## Begin LISTING

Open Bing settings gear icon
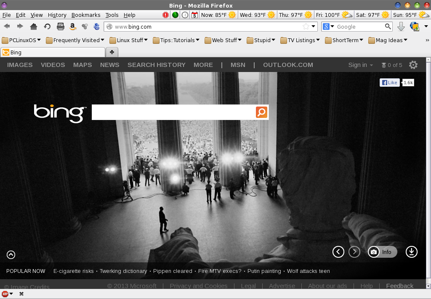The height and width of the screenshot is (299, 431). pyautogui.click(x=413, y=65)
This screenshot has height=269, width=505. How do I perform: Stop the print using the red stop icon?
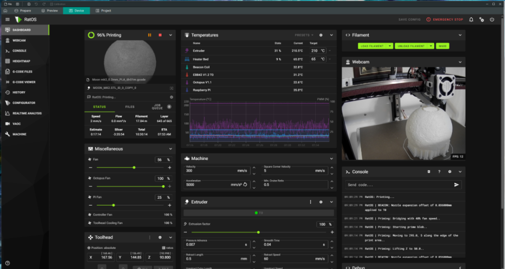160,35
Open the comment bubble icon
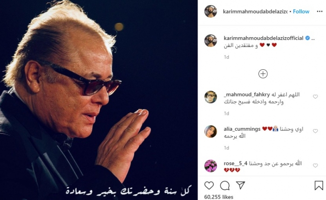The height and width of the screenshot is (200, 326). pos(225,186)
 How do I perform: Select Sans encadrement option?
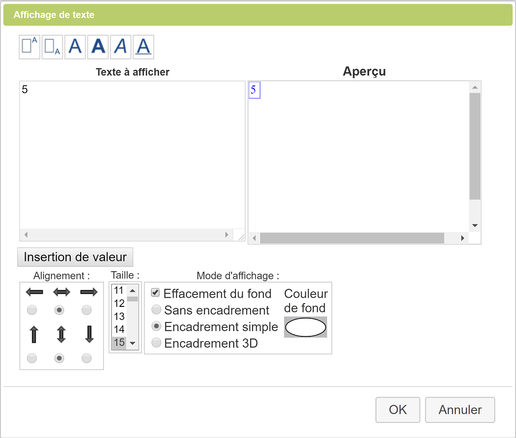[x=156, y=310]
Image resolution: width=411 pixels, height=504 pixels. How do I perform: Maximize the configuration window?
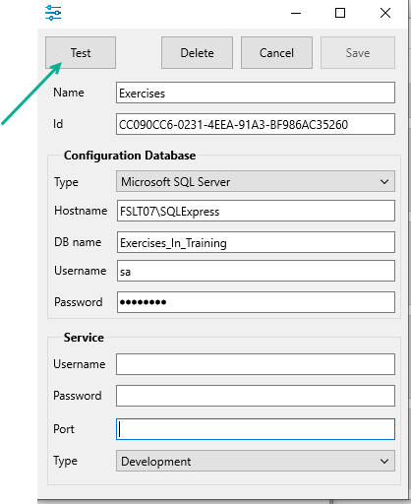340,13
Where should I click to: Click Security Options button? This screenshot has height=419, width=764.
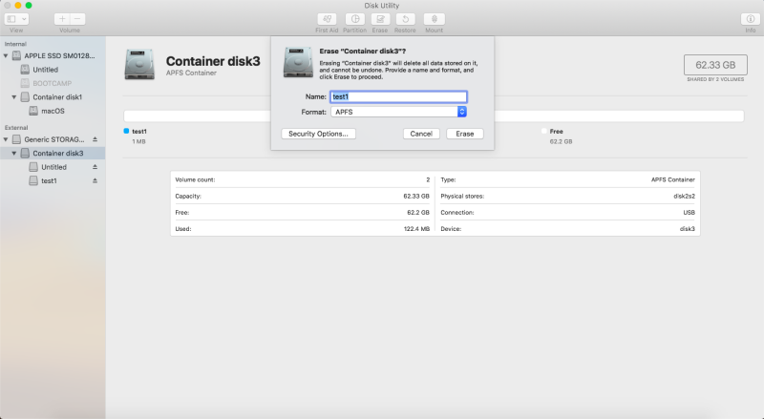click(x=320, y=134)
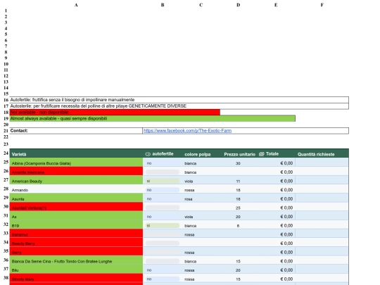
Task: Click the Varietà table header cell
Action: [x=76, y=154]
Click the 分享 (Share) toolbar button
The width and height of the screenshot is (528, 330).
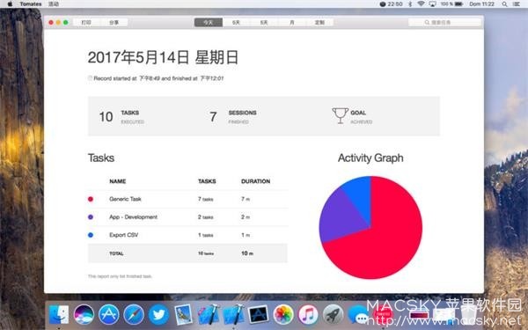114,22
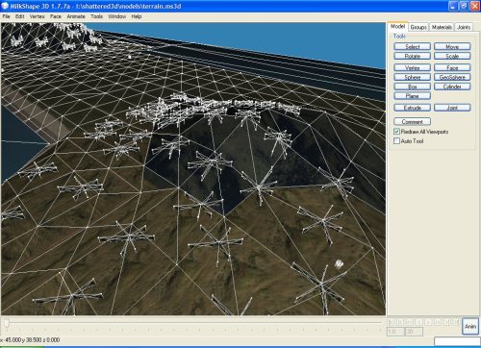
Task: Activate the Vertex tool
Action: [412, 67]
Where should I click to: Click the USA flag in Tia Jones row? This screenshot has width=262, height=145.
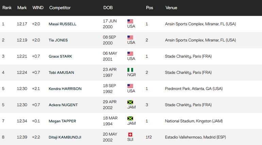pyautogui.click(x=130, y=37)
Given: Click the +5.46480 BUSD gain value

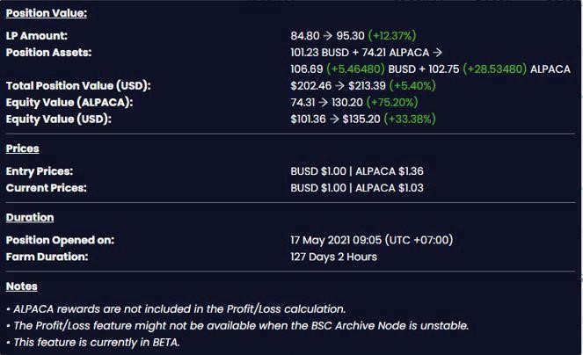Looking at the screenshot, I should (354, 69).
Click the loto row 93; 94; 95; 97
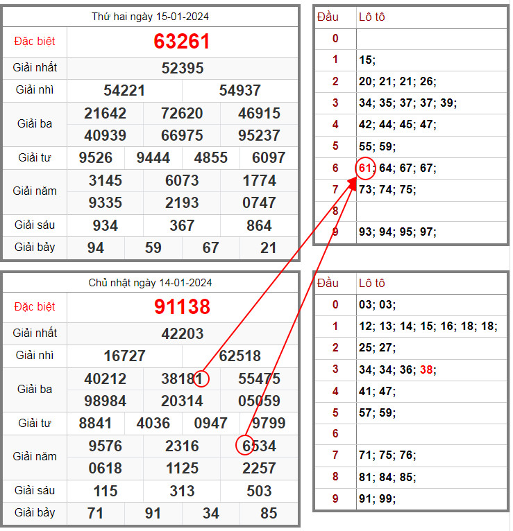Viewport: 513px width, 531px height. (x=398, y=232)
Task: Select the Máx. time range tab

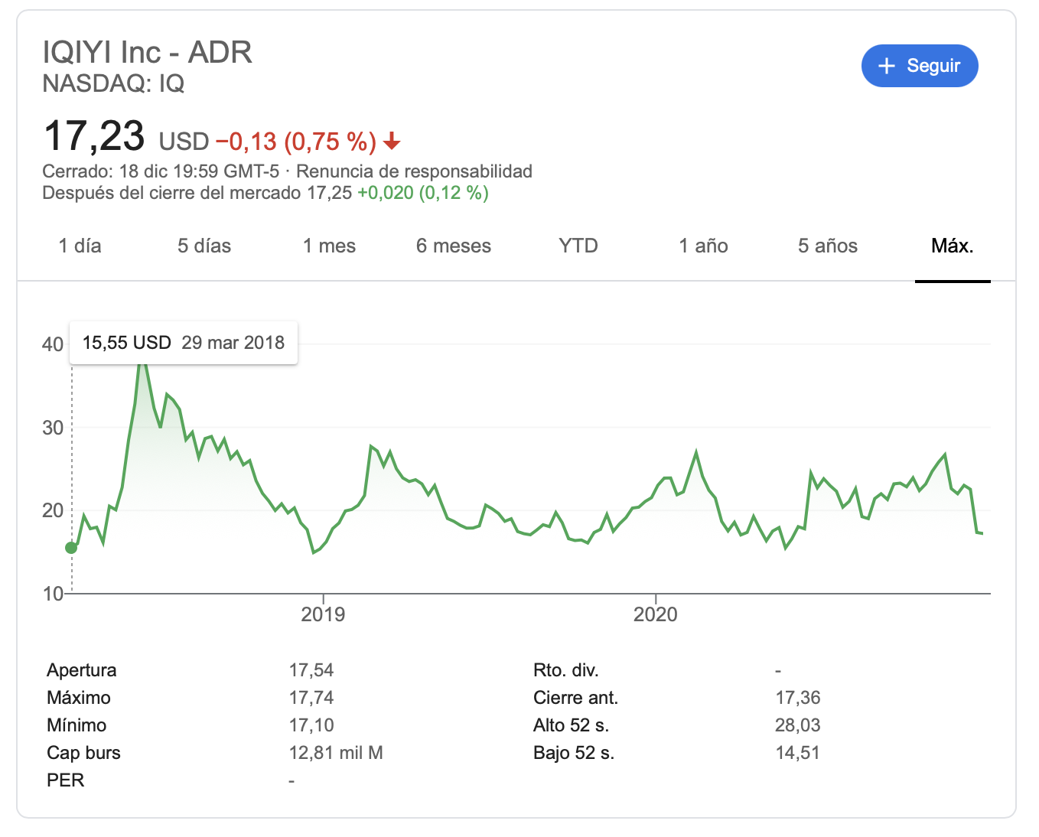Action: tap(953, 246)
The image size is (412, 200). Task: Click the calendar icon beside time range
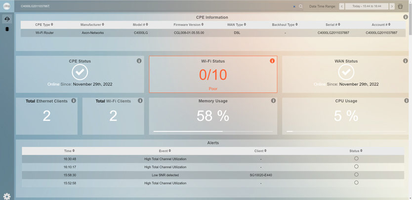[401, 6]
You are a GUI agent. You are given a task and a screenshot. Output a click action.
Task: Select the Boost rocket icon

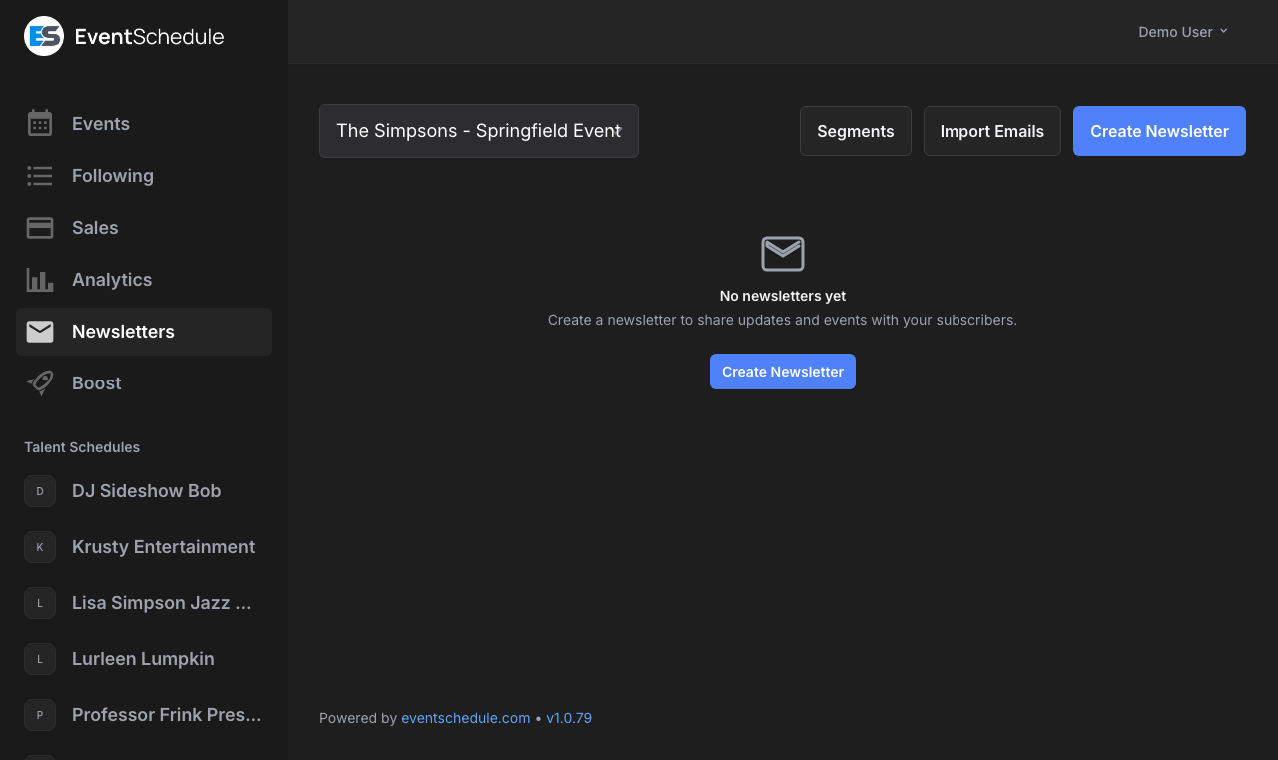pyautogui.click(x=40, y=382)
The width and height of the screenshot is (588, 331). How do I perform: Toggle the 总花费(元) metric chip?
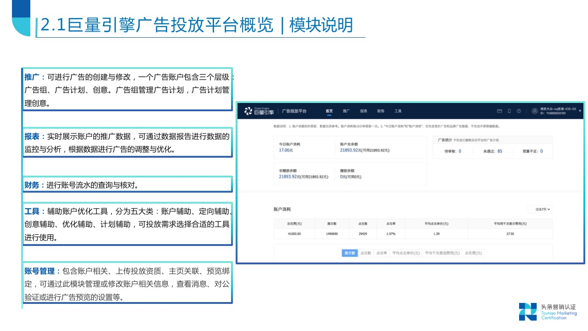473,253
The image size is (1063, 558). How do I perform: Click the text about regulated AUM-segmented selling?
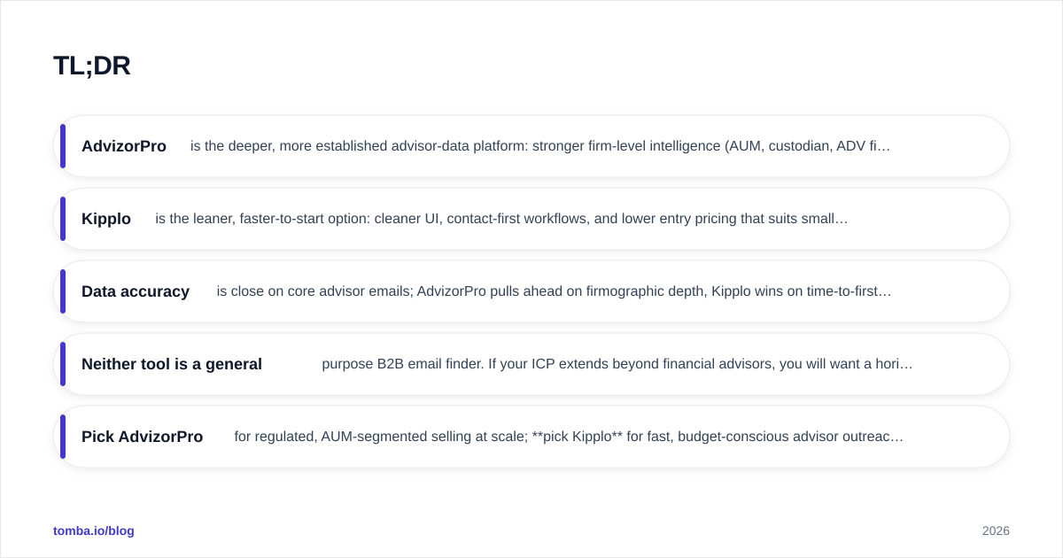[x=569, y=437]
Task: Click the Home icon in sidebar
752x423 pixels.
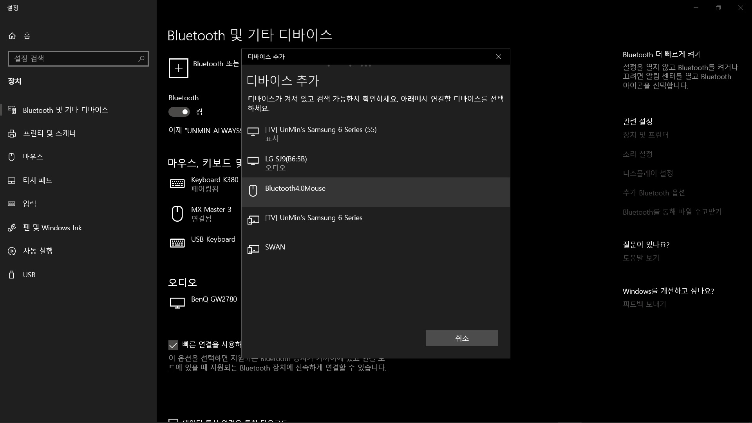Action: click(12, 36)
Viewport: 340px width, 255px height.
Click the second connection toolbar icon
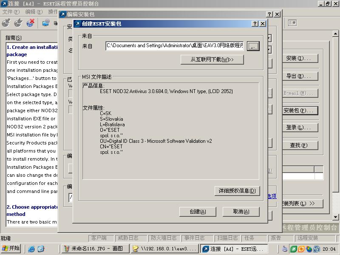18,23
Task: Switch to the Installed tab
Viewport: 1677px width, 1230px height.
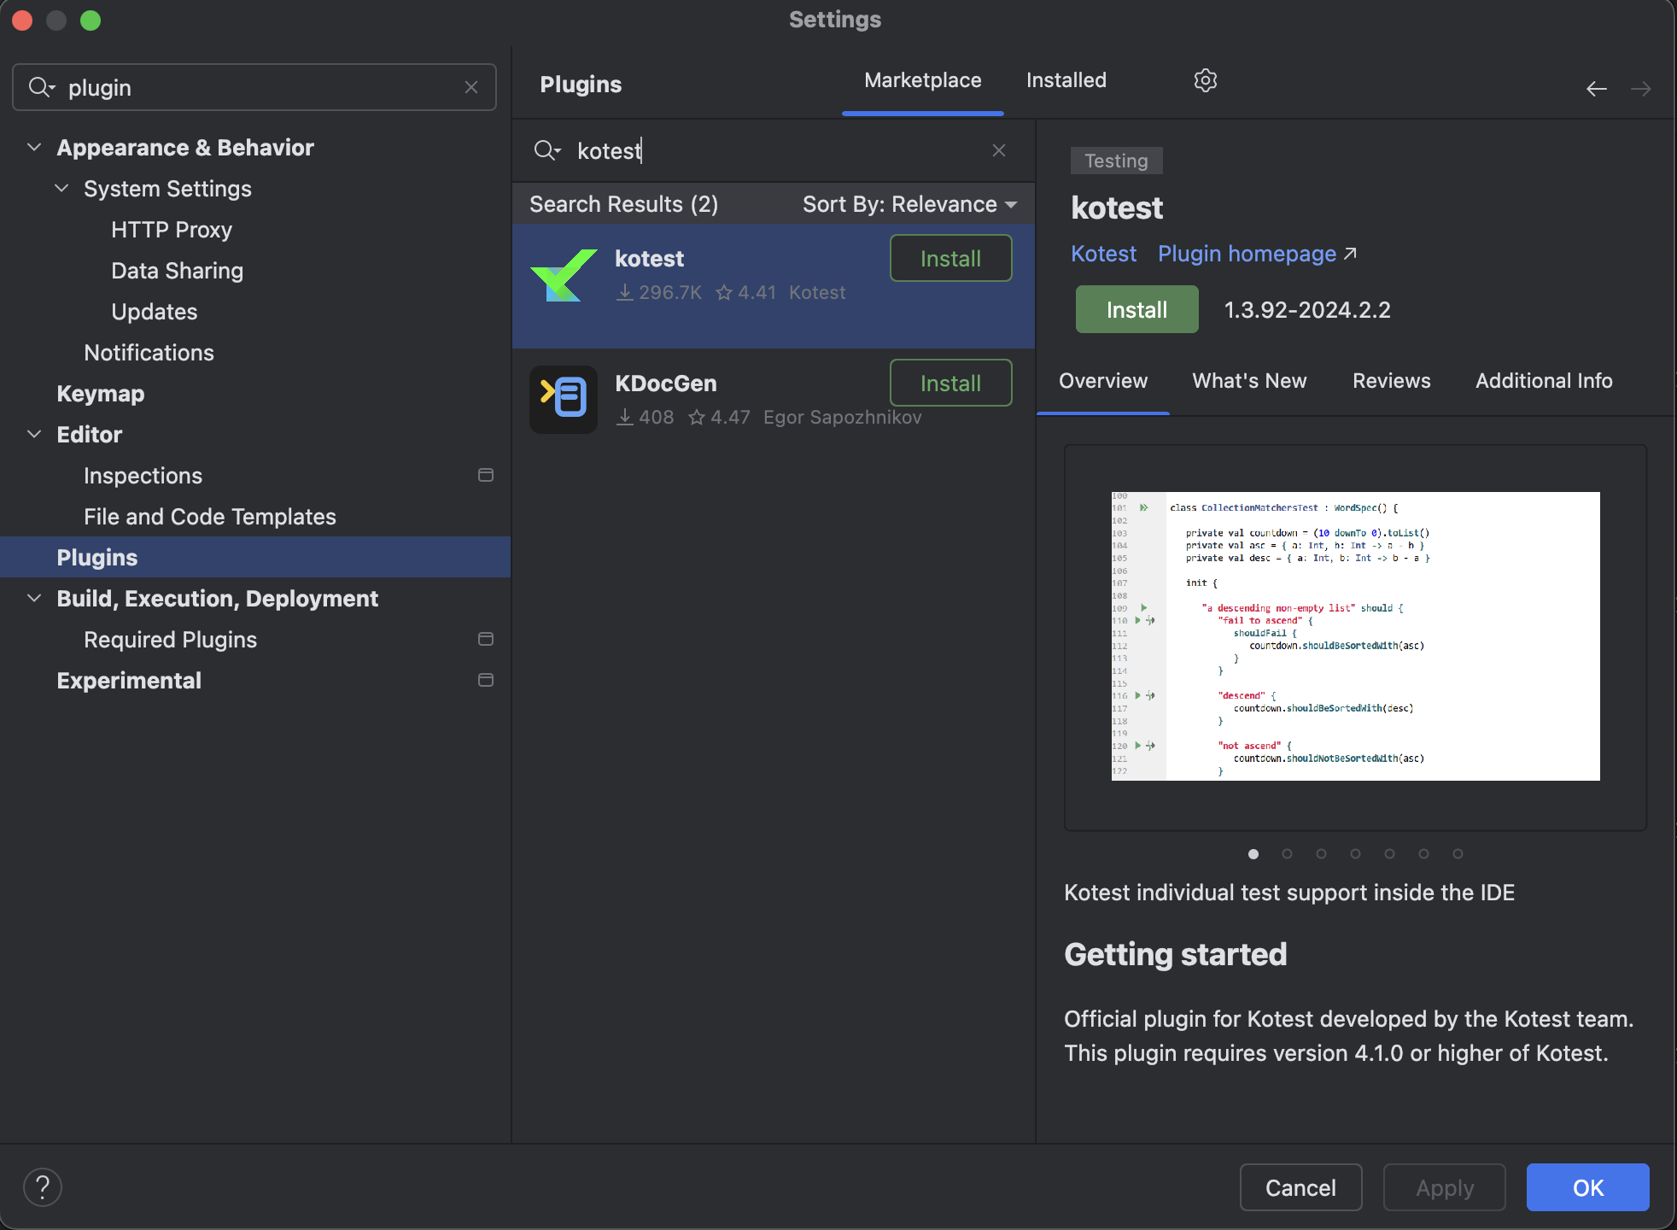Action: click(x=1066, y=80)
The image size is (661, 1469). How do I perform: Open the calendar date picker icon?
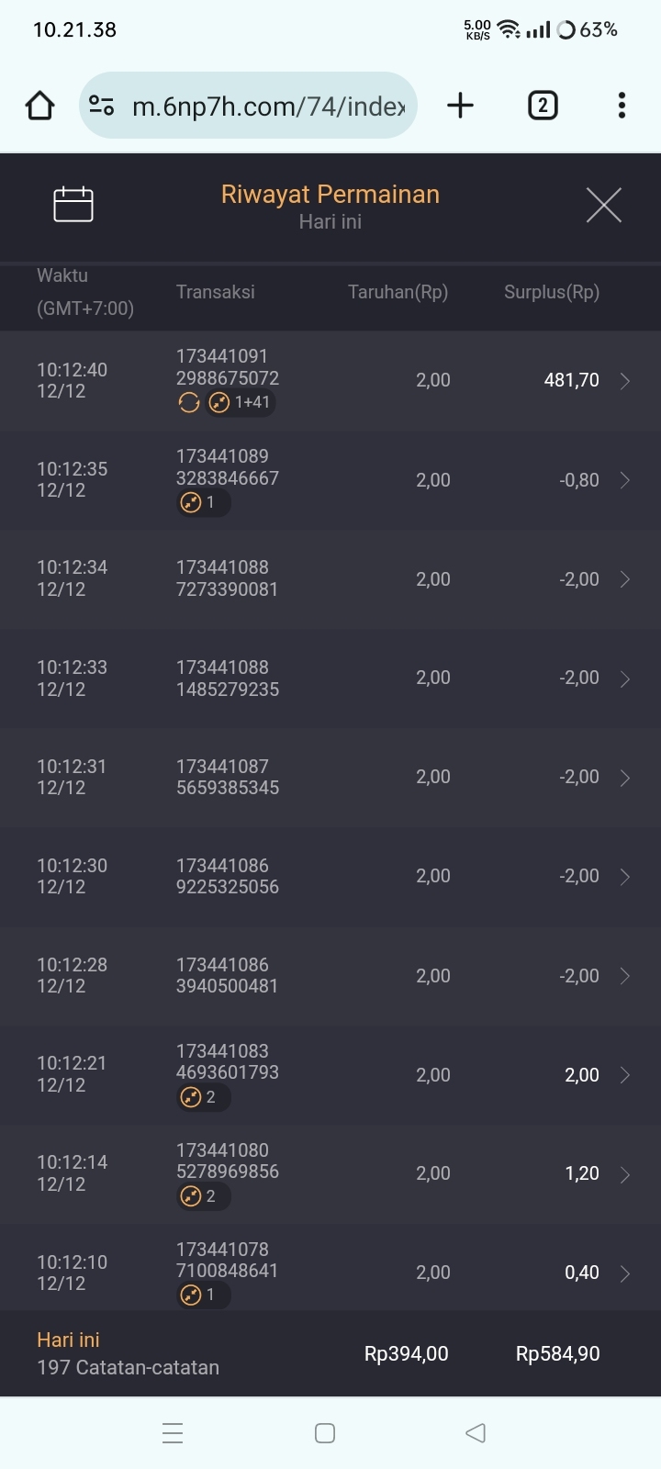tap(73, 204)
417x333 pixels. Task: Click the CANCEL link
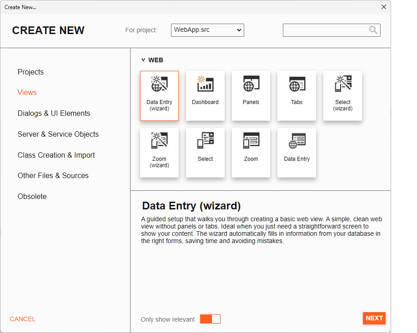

## End LISTING

-- WHAT YOU NEED TO DO --
Convert the data above into a Markdown table with the columns Row and Line, giving each non-blank line its own numbered row. Leave out the pictures.

-- REPLY TO THE TASK --
| Row | Line |
|---|---|
| 1 | Open Bing settings gear icon |
| 2 | The height and width of the screenshot is (299, 431). pyautogui.click(x=413, y=65) |
| 3 | This screenshot has height=269, width=505. How do I perform: Stop the print using the red stop icon? |
| 4 | 160,35 |
| 5 | Open the comment bubble icon |
| 6 | The height and width of the screenshot is (200, 326). pos(225,186) |
| 7 |  How do I perform: Select Sans encadrement option? |
| 8 | [x=156, y=310] |
| 9 | Image resolution: width=411 pixels, height=504 pixels. How do I perform: Maximize the configuration window? |
| 10 | 340,13 |
| 11 | Where should I click to: Click Security Options button? This screenshot has height=419, width=764. |
| 12 | click(x=320, y=134) |
| 13 | Task: Click the Varietà table header cell |
| 14 | Action: [x=76, y=154] |
| 15 | Click the 分享 (Share) toolbar button |
| 16 | The width and height of the screenshot is (528, 330). |
| 17 | 114,22 |
| 18 | Task: Activate the Vertex tool |
| 19 | Action: [412, 67] |
| 20 | Where should I click to: Click the USA flag in Tia Jones row? This screenshot has width=262, height=145. |
| 21 | pyautogui.click(x=130, y=37) |
| 22 | Given: Click the +5.46480 BUSD gain value |
| 23 | Looking at the screenshot, I should (354, 69). |
| 24 | Click the loto row 93; 94; 95; 97 |
| 25 | Viewport: 513px width, 531px height. (x=398, y=232) |
| 26 | Task: Select the Máx. time range tab |
| 27 | Action: tap(953, 246) |
| 28 | The image size is (412, 200). Task: Click the calendar icon beside time range |
| 29 | [401, 6] |
| 30 | You are a GUI agent. You are given a task and a screenshot. Output a click action. |
| 31 | Task: Select the Boost rocket icon |
| 32 | pyautogui.click(x=40, y=382) |
| 33 | The width and height of the screenshot is (588, 331). How do I perform: Toggle the 总花费(元) metric chip? |
| 34 | 473,253 |
| 35 | The image size is (1063, 558). How do I perform: Click the text about regulated AUM-segmented selling? |
| 36 | [x=569, y=437] |
| 37 | Task: Click the Home icon in sidebar |
| 38 | 752x423 pixels. |
| 39 | Action: click(12, 36) |
| 40 | Viewport: 340px width, 255px height. |
| 41 | Click the second connection toolbar icon |
| 42 | 18,23 |
| 43 | Task: Switch to the Installed tab |
| 44 | Viewport: 1677px width, 1230px height. |
| 45 | Action: click(x=1066, y=80) |
| 46 | The image size is (661, 1469). How do I perform: Open the calendar date picker icon? |
| 47 | tap(73, 204) |
| 48 | 417x333 pixels. Task: Click the CANCEL link |